Given exercise 1: In the entries below, repeat the lines from the line containing "876x619 pixels." through the end of the entries, with both ends included.
++++
As we saw in our previous note how important it is to have the pre-activation values to be roughly gaussian (0 mean, and unit std). We saw how we can initialize our weights that make our pre-activation roughly gaussian by using Kaiming init. But, how do we always maintain our pre-activations to be roughly gaussian?

Answer: BatchNormalization

Benefits

  • stable training
  • preserves vanishing gradients

BatchNormalization

As the name suggests, batches are normalized (across batches), by normalizing across batches we preserve the gaussian property of our pre-activations.

This is our initial code

# same optimization as last time
max_steps = 200000
batch_size = 32
lossi = []

for i in range(max_steps):
  
    # minibatch construct
    ix = torch.randint(0, Xtr.shape[0], (batch_size,), generator=g)
    Xb, Yb = Xtr[ix], Ytr[ix] # batch X,Y

    # forward pass
    emb = C[Xb] # embed the characters into vectors
    embcat = emb.view(emb.shape[0], -1) # concatenate the vectors
    # Linear layer
    hpreact = (embcat @ W1 + b1) # hidden layer pre-activation

    # Non-linearity
    h = torch.tanh(hpreact) # hidden layer
    logits = h @ W2 + b2 # output layer
    loss = F.cross_entropy(logits, Yb) # loss function

    # backward pass
    for p in parameters:
        p.grad = None
        
    hpreact.retain_grad()
++++
Given exercise 2:
Answer these questions about the batch normalization note:
(a) Which initialization does the note say can make pre-activations roughly gaussian?
(b) What value is max_steps set to in the initial code?
(c) What function is applied to hpreact as the non-linearity?

Element and text position entries
++++
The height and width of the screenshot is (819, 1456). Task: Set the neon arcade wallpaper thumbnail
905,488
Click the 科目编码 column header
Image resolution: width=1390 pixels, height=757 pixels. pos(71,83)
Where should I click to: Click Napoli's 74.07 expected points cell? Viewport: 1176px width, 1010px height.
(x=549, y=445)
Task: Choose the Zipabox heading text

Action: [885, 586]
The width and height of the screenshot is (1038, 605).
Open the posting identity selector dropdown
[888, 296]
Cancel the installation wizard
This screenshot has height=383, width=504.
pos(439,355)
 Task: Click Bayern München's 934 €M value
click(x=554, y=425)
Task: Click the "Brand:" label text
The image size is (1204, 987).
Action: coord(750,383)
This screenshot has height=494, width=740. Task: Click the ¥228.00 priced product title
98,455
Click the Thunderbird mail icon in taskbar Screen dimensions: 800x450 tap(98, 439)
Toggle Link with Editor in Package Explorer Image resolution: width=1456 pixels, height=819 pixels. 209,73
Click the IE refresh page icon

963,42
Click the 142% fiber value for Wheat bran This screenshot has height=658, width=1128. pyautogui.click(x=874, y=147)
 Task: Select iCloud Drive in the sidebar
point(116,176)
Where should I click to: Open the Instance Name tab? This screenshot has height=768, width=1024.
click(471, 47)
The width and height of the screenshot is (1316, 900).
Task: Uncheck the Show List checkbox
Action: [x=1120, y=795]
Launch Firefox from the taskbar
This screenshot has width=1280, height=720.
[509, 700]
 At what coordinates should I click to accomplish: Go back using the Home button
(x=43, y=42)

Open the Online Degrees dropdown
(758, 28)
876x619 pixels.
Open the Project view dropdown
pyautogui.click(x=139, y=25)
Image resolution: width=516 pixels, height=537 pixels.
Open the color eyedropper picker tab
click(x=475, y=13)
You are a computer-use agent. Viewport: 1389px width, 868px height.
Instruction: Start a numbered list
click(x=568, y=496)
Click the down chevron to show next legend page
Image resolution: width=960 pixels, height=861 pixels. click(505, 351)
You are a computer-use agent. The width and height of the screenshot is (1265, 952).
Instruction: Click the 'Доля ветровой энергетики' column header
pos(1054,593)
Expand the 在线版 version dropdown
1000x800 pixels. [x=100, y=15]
++++
Complete response 1:
876x619 pixels.
Open the Project view dropdown
pyautogui.click(x=139, y=25)
Image resolution: width=516 pixels, height=537 pixels.
Open the color eyedropper picker tab
click(x=475, y=13)
You are a computer-use agent. Viewport: 1389px width, 868px height.
Instruction: Start a numbered list
click(x=568, y=496)
Click the down chevron to show next legend page
Image resolution: width=960 pixels, height=861 pixels. click(505, 351)
You are a computer-use agent. The width and height of the screenshot is (1265, 952).
Instruction: Click the 'Доля ветровой энергетики' column header
pos(1054,593)
Expand the 在线版 version dropdown
1000x800 pixels. [x=100, y=15]

Complete response 2:
(a) Kaiming init
(b) 200000
(c) torch.tanh